Nella mente di un anti-Ronaldiano

di Riceviamo e Pubblichiamo |

Era il Luglio 2018 quando Cristiano Ronaldo dos Santos Aveiro atterrava a Torino ed è esattamente in quel preciso instante che per milioni di Juventini iniziava il sogno, l’era in cui potevano godere delle sue prodezze, l’era del potersi vantare di avere in rosa uno dei più forti calciatori al mondo. Per tanti juventini è stato un evento memorabile e incredibilmente positivo…ma non per tutti, non per me.

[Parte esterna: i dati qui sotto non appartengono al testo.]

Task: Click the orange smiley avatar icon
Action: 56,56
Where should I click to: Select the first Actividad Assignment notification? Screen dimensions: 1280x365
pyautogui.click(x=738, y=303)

Sono juventino da quando sono nato e ho sempre amato quasi tutti i giocatori della Juve ma lui, CR7, è tra i pochissimi dei quali vedo più i lati negativi che quelli positivi; ed ora proverò a farvi capire come lavora, come pensa la mente di uno anti-ronaldiano.

 ECONOMICAMENTE  

Dal punto di vista economico sappiamo tutti quanto ci ha portato in termini di visibilità: gli account social, le maglie vendute, le pubblicità…ma non basta per far propendere la bilancia dal “suo” lato; io penso anche a cosa abbiamo rinunciato per lui: penso alle cessioni di Cancelo (premiato come miglior terzino della premier 20/21), Spinazzola (eroe della gara con l’atletico che ora scorrazza felice  a Roma mentro noi abbiamo Sandro che fa solo retropassaggi), Kean (che gioca con Neymar e Mbappe e noi siamo stati vinici a Scamacca e Pellè) o ai prestiti per alleggerire il monte ingaggi di Costa, Higuain e soprattutto agli acquisti “low cost” di Rabiot e Ramsey dei quali ancora ignoriamo il ruolo in campo. In parole povere per prendere lui abbiamo rinunciato a troppo (e la rosa attuale ne è palese dimostrazione).

 TATTICAMENTE  

Tatticamente Ronaldo è una sorta di mistero del calcio per me. I giornali lo osannano come uno che batte tutte le classifiche, i tifosi lo acclamano come fosse una divinità. Io lo chiamo “l’uomo in meno”. Vi ricordate Vucinic quando era in giornata no e sembrava l’amico del calcetto che per farvi il favore di non giocare in 9 veniva a giocare ma passava il tempo a lamentarsi perché aveva rinunciato a chissà che cosa? ecco, Ronaldo per me è un Vucinic ma che si lamenta il triplo. Sbaglia passaggi è la colpa è del compagno, è in fuorigioco ed è colpa del compagno, ogni palla deve passare da lui, se tiri si arrabbia e soprattutto…fa 20 tiri a partita e se va bene 1 gol e per tutti è un EROE. Per me senza Ronaldo in campo la Juve giocherebbe meglio e magari segnerebbe di più.

 VITTORIE  

Qua il tasto più dolente: cosa ci ha fatto vincere Cr7 che non abbiamo vinto con Matri o Osvaldo? Ve lo dico io, nulla. Su sto punto c’è poco da dire, anzi dirò una cosa contorta: il problema è la Juve nata per colpa di Ronaldo (vedi sopra) e non di Ronaldo stesso, spesso non siamo stati alla sua altezza. NON puoi presentarti in Champions coi primavera in attacco o con Rugani in difesa.

 GAP CON LE ALTRE  

Questo è il punto a me più caro che altro non è che il risultato della somma di tutti gli altri punti da me citati. Ad oggi, per me, l’acquisto di Ronaldo ha permesso alle altre di avvicinarsi a noi. Tre quattro anni fa vincevamo gli scudetti surclassando gli avversari grazie ad una rosa spaventosa, avessimo continuato a rinforzarla con calciatori giovani e forti (ipotizzate i vari Chiesa, Barella, Bastoni, Van de Beek, Theo tutti alla Juve grazie ai soldi (350mln) spesi per Ronaldo) avremmo probabilmente ampliato il GAP con le altre mentre ad oggi, e lo sapete, non è cosi. Abbiamo fatto il passo più lungo della gamba arriverà il momento di tirare le somme e capire chi aveva ragione.

Ho scritto questo righe a poche ore da Napoli-Juve e spero Ronaldo possa, come puntualmente fa, smentirmi ancora e zittirmi perché in fondo come dice il nostro caro Zampini “ma quanto è dura la vita per gli anti-ronaldiani”.